**Required work**
1) In the forum thread below about the retirement ceremony, for how many years was the first poster recognized for sticking with the husband?
2) In the retirement ceremony thread below, rewrite the paragraph beginning "Today they had a retirement ceremony" as a short bulleted list that keeps its main facts.
3) Pick up the retirement ceremony thread below and continue it from its final line.

**Excerpt**
▼

# I'm so pleased.



## scareme (Aug 29, 2006)

Today they had a retirement ceremony for my husband, even though his last day isn't until the 20th. I was surprised and pleased to get recognized also, for sticking with him for the entire 33 years. I said I should have gotten hazardous duty pay for the last 33 years, and everyone agreed with me. Except for Rick, who flipped me off. I love him.


----------



## RoxyBlue (Oct 6, 2008)

Awww, how sweet of them to recognize the importance of a spouse's support. Congrats to you both!


----------



## bobzilla (Nov 13, 2008)

Congrats


----------



## The Halloween Lady (Aug 18, 2010)

That is so very cool. How wonderful of them to include and honor you as well. I have been married for 32 years so I realize what an accomplishment that is. Thank you both for your service.


----------



## Spooky1 (Aug 25, 2008)

▲

**Records shown**
▼

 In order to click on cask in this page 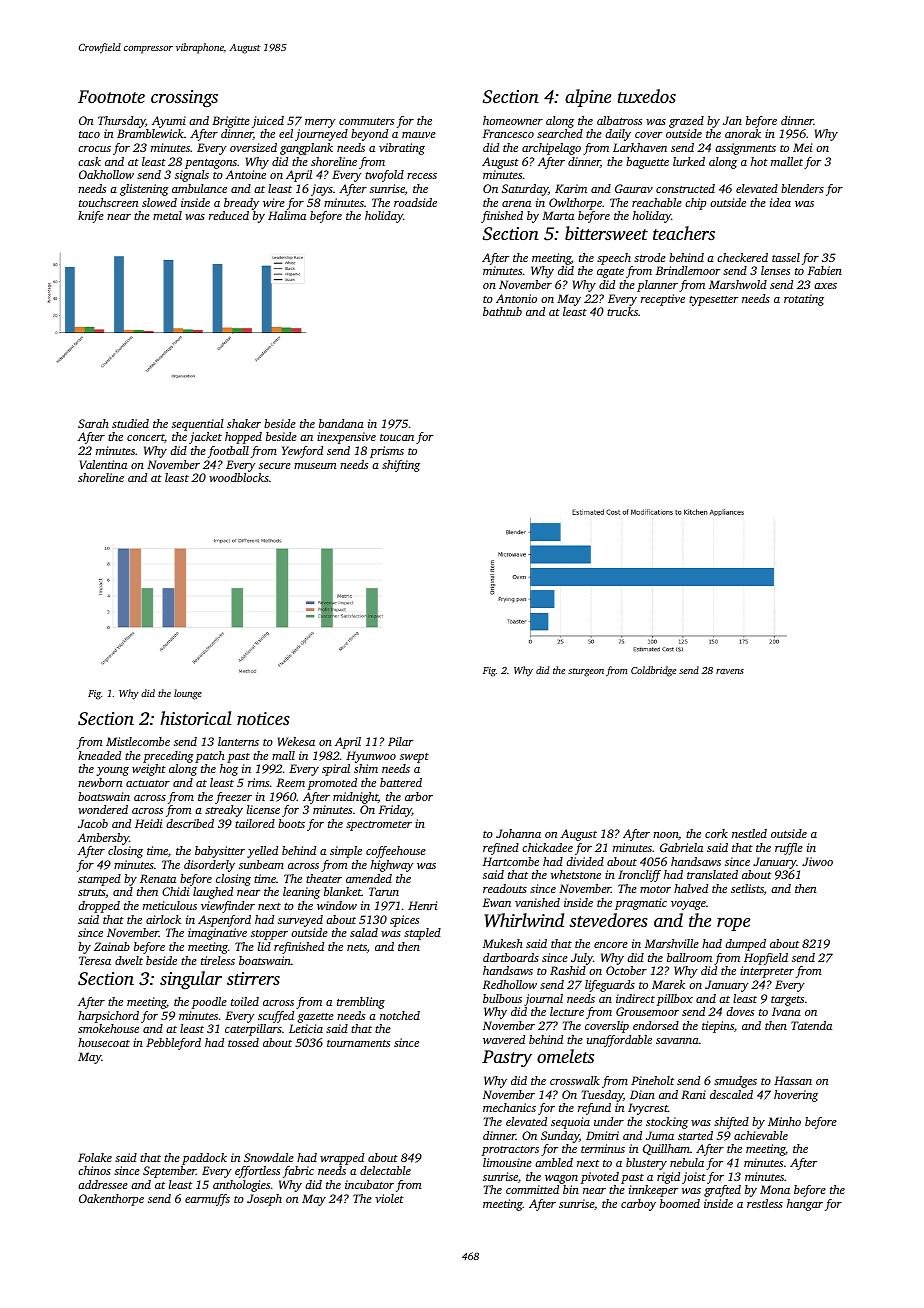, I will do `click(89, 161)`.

▲
▼

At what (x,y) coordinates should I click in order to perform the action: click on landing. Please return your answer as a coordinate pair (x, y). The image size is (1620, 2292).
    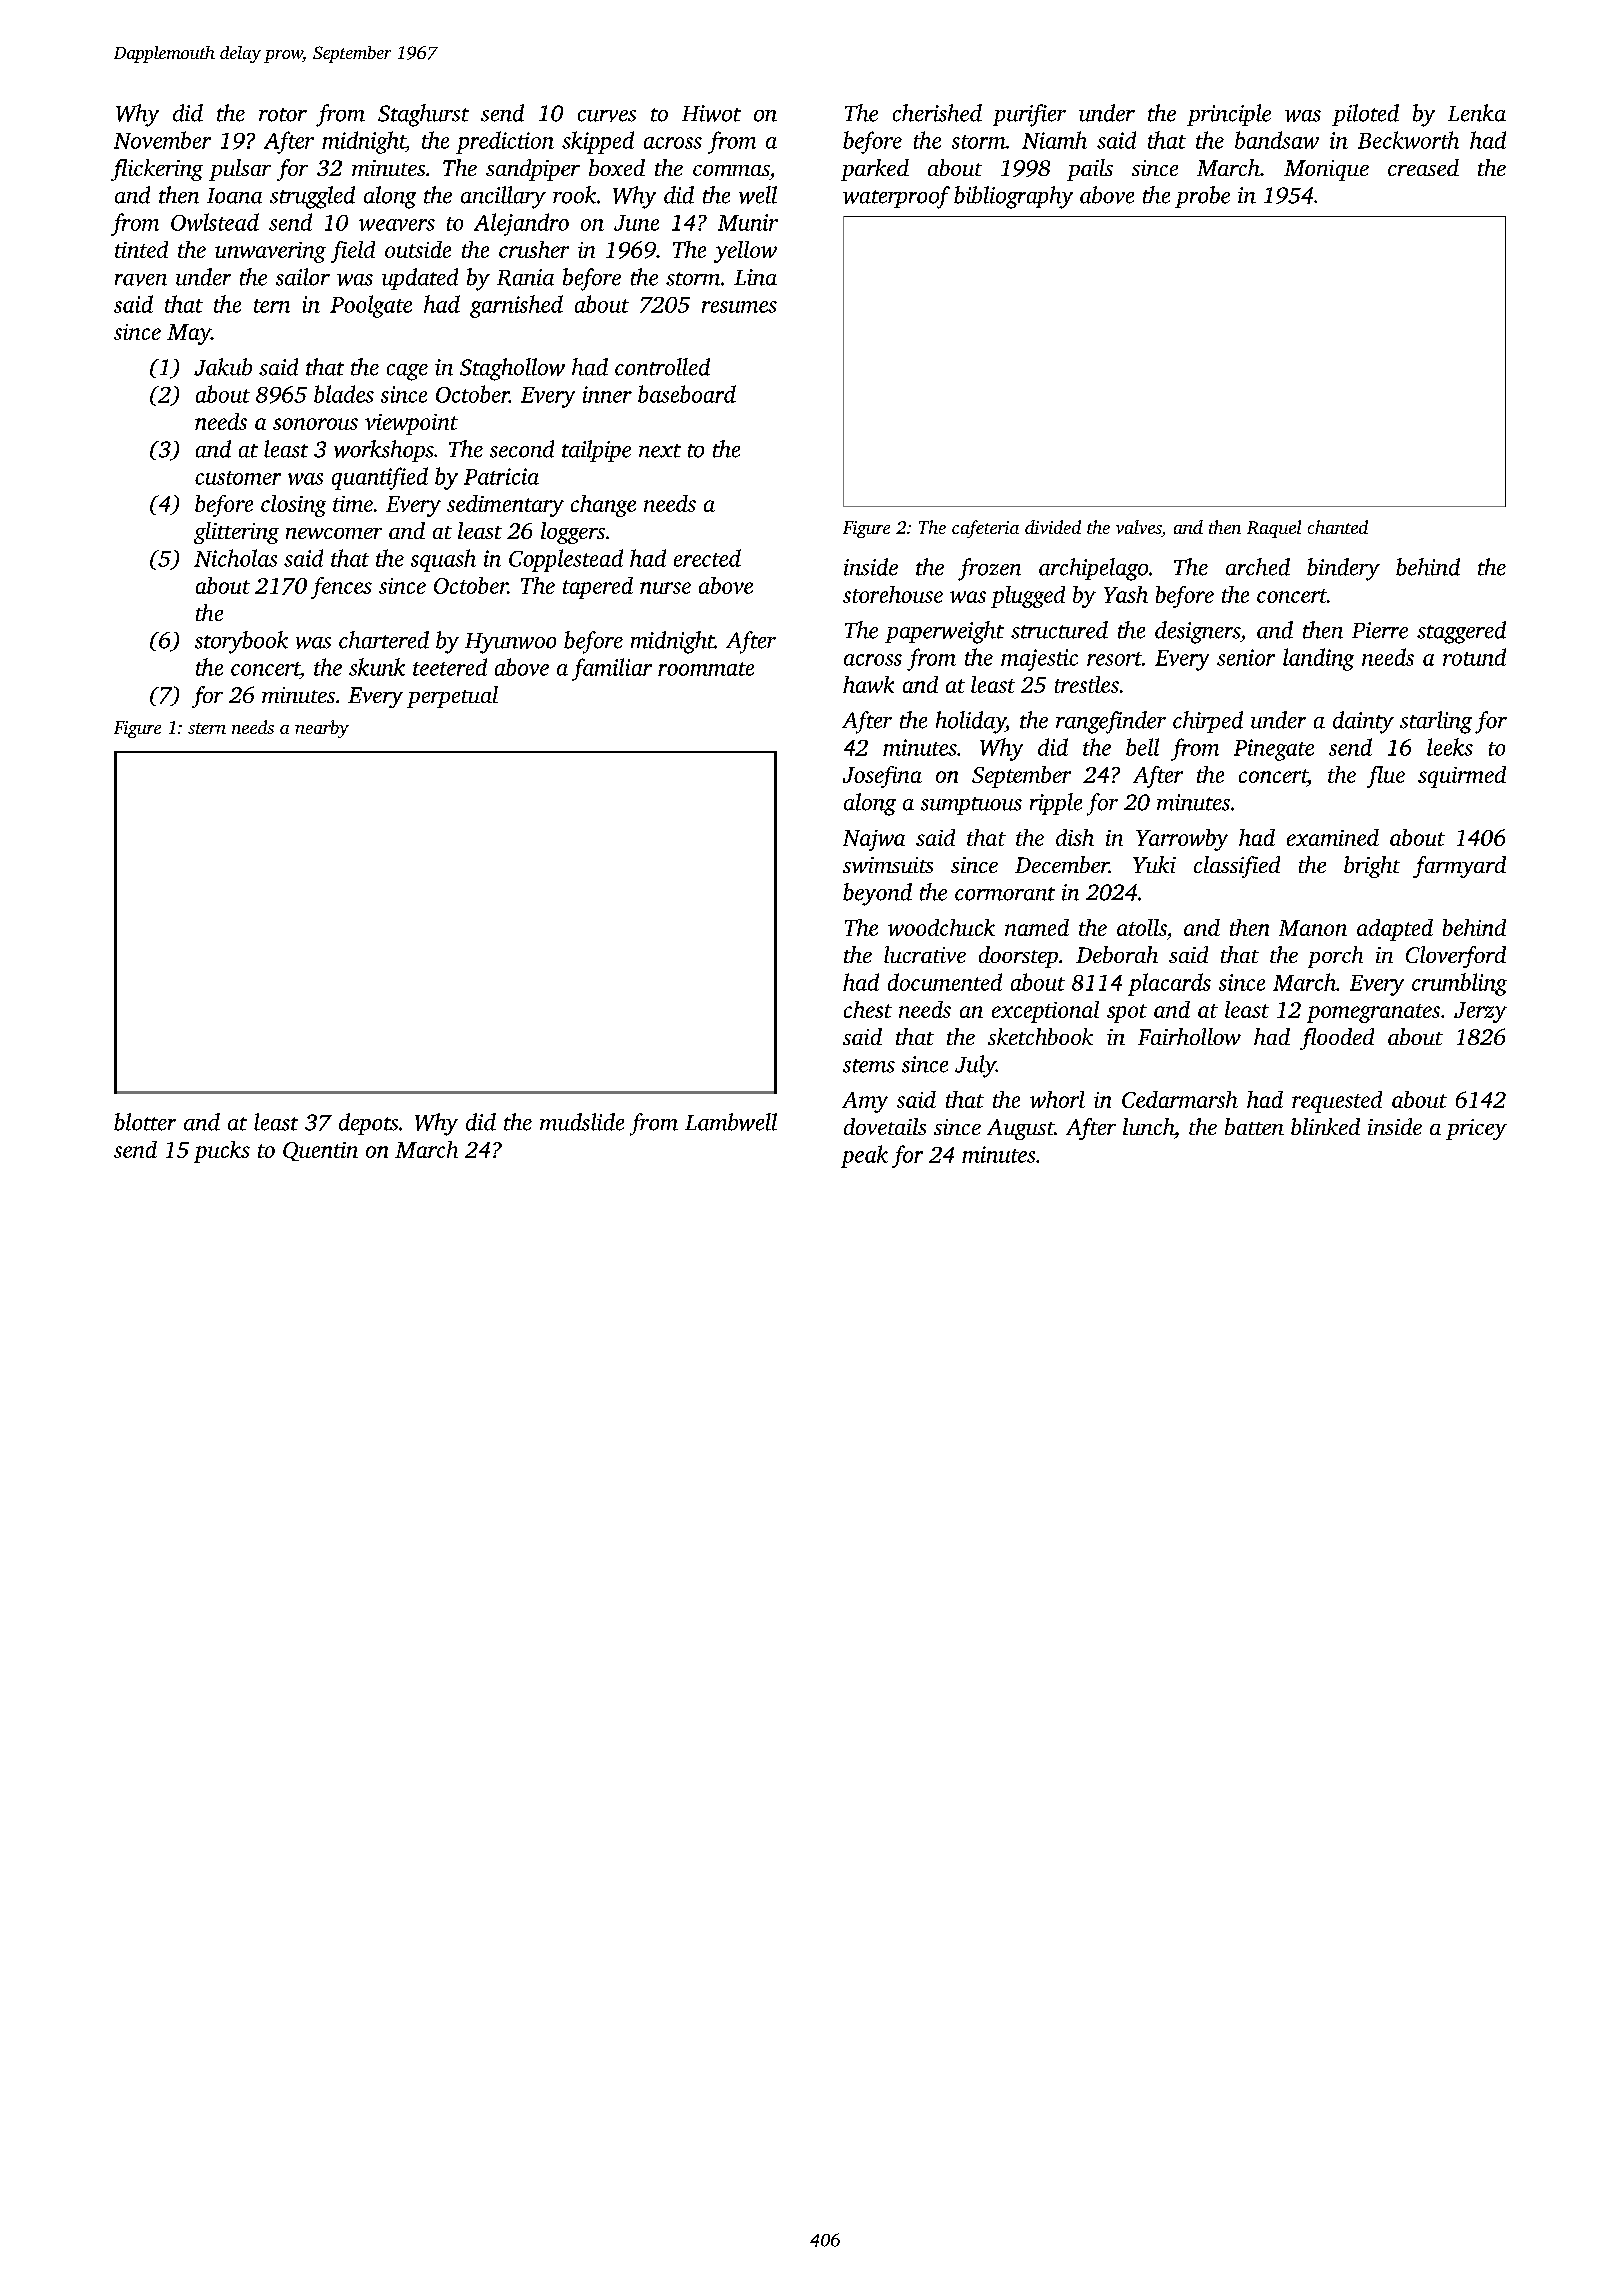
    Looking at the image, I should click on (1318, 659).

▲
▼

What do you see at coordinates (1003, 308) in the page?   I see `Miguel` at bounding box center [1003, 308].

▲

**Outputs in order**
1) 33 years.

2)
- A retirement ceremony was held for the poster's husband, though his last day is not until the 20th.
- The poster was also recognized for sticking with him for the entire 33 years.
- The poster joked about deserving hazardous duty pay, and everyone agreed except Rick, who flipped the poster off.

3)
Congrats to you both, now you'll have to put up with him all day long too!


----------



## Hairazor (Mar 13, 2012)

Yay you two!


----------



## Wildcat (Nov 3, 2007)

The navy did the same for my wife and kids. It's well deserved recognition of the people that keep everything together when service persons are away and help those same service persons deal with whatever issues are caused.

Congrats on the retirement and thanks for your support.


----------



## Abunai (Oct 28, 2007)

Very cool.
Both you and your hubby deserve the recognition. 
Thank you both for your service (even though it was only the Air Force) . 

Abunai
(Proud Army Vet)


----------



## Headless (Sep 4, 2011)

That's lovely Laura.


----------



## Pumpkin5 (Aug 8, 2010)

:jol:That is wonderful Laura! You definitely deserve the recognition, you are the glue that holds it all together. I think the family unit is such an important and vital necessity for the strength of our great nation. All of our military men and women deserve to have the support of their families and as always, I am so grateful for their service and keep them in my prayers each night. Yay for Rick and double Yay for you!


----------



## scareme (Aug 29, 2006)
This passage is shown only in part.